* [Text]
BEGIN

Description of the activity
The risk of chemical and biological attacks on water systems is of growing concern. It is vital to have an integrated device allowing for fast and extensive monitoring of water network and supplies to reduce vulnerabilities and ultimately the overall risk for population.
The activity is aimed to develop a highly accurate, sensitive, reliable and portable device for in-line detection of water contaminants at trace levels (ppm- and ppb-levels) to guarantee real time monitoring of water safety and integration to any water
infrastructures.  Students will gain expertise in laser physics, spectroscopy, and fiber-format laser sources.

The device developed within this activity is a spectrometer composed of two fiber laser sources, a flow-cell (cuvette) for inline analysis of water, a high-sensitivity photodetector, and a data acquisition board. The laser beam will be passed through the flow-cell filled with water and then focused onto the photodetector for acquisition of a temporal trace (interferogram) through the acquisition board. The interferogram is continuously processed by the acquisition board to detect potential contaminants even at very low concentration.

END

* [What to do]
Go on with the description of the water-contaminant detection device from the point where it stops.

Saved entries
BEGIN

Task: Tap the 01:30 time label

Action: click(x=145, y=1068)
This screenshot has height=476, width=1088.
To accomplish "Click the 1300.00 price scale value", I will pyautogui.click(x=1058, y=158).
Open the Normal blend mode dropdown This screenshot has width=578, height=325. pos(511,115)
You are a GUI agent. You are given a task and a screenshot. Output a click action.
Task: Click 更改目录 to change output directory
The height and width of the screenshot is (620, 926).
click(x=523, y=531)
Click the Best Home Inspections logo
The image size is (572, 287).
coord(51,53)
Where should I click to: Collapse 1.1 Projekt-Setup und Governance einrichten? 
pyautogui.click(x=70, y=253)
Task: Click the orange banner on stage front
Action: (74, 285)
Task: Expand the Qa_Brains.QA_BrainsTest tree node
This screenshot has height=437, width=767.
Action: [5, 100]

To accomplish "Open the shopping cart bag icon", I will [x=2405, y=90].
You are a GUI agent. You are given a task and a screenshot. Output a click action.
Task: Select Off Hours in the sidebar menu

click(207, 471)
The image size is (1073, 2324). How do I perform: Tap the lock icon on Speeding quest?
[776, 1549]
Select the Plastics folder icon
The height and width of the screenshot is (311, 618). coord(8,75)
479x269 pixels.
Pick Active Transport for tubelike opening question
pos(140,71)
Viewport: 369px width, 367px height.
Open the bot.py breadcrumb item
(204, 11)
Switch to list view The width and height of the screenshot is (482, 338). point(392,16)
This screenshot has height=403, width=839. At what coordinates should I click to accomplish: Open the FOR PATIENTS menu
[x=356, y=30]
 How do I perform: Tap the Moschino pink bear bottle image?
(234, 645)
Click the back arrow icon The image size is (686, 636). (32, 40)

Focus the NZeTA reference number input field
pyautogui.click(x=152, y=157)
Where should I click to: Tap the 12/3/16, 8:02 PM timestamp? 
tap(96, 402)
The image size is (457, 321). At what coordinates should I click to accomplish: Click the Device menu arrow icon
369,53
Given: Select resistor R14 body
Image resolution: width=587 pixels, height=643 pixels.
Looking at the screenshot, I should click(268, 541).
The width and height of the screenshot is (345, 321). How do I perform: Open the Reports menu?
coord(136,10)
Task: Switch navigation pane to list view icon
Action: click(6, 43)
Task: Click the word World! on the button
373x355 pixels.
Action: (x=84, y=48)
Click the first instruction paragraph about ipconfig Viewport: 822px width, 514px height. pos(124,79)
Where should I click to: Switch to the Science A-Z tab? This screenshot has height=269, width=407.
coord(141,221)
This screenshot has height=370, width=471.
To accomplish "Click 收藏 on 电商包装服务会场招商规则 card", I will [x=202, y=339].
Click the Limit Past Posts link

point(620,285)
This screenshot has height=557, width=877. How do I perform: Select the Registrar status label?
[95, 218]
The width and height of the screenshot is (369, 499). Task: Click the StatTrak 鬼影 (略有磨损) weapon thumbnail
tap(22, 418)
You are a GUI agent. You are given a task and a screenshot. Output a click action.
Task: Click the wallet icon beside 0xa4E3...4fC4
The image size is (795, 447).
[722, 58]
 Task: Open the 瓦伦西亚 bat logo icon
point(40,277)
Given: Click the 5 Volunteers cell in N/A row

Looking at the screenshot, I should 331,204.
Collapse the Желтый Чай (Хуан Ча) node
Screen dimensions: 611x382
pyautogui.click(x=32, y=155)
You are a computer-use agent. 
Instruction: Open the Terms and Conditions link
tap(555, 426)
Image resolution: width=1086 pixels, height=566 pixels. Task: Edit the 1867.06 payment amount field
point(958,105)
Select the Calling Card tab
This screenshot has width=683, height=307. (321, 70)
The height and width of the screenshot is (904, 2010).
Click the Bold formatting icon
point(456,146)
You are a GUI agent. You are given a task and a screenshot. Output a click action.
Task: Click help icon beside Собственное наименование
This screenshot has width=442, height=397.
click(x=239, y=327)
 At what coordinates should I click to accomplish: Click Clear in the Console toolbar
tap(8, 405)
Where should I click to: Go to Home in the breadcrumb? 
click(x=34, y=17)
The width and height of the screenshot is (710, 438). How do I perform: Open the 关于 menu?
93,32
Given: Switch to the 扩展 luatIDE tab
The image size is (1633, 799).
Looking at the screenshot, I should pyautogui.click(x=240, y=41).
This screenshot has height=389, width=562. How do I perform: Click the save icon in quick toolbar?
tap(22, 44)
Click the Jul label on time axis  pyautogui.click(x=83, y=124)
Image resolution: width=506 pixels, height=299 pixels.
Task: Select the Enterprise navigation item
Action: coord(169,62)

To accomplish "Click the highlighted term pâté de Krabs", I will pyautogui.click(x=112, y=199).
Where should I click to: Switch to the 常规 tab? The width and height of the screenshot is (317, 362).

END

* [Task output]
The spectrometer will be based on the technique called Dual-Comb Coherent Anti-Stokes Raman Scattering (Dual-Comb CARS), using two optical frequency comb (OFC) laser sources to simultaneously probe broad spectral bandwidth at high resolution with a single photodetector in the so-called fingerprint region of molecules, where all the fundamental spectral features and identity of molecules resides.

The activity will be focussed on the detection of cyanide (CN-). More specifically, experiments will be carried out on benzonitrile (C7H5CN), an aromatic organic compound belonging to the class of organic nitriles which do not readily release cyanide ions upon contact with water, and so has low toxicities. The chemical structure of a benzonitrile molecule is shown in Fig. 2, where the cyanide ion can be seen linked to the rest of the molecule while retaining the speificity of its C-N chemical bonding. The prominent peak at 2100 cm-1 in the Raman spectrum of benzonitrile (Fig. 3) is due to the cyanide ion; this peak will be targeted in the dual-comb CARS experiment to reveal the presence of CN traces in water.